(Available data Opens)

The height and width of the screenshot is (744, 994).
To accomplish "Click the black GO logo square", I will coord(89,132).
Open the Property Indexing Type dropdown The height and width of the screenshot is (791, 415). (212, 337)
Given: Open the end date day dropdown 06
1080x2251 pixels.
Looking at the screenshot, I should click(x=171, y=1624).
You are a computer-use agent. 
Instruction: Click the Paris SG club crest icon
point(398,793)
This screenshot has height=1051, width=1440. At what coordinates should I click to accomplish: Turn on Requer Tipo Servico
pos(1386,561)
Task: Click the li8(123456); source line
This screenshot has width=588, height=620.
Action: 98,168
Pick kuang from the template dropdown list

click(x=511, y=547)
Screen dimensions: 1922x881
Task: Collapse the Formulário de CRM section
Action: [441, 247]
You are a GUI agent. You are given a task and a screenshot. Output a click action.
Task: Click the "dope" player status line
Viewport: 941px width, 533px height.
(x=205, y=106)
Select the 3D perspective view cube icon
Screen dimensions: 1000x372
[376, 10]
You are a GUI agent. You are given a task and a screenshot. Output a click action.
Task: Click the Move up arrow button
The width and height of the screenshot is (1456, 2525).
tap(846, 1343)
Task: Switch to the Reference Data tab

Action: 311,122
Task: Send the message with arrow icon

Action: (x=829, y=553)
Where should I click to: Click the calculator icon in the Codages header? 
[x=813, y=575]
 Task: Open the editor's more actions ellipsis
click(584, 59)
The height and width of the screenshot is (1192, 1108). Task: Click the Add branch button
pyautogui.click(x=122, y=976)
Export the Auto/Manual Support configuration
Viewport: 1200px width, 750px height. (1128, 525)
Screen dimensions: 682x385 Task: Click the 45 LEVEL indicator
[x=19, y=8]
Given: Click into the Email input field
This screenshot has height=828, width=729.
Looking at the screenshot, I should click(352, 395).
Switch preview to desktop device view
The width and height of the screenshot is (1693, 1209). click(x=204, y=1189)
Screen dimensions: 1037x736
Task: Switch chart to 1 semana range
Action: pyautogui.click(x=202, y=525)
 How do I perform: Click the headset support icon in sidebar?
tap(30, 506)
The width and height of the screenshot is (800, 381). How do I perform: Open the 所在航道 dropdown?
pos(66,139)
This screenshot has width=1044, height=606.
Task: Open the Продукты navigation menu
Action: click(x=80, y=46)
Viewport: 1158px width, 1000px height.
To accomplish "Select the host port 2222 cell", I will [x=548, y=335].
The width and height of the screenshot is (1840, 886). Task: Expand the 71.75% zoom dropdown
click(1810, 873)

(Available data Closes)

▸ Exercise objective
In the records, locate each line holding the string "Select" and copy it.

▸ Task solution
Select the 3D perspective view cube icon
To accomplish "Select the host port 2222 cell", I will [x=548, y=335].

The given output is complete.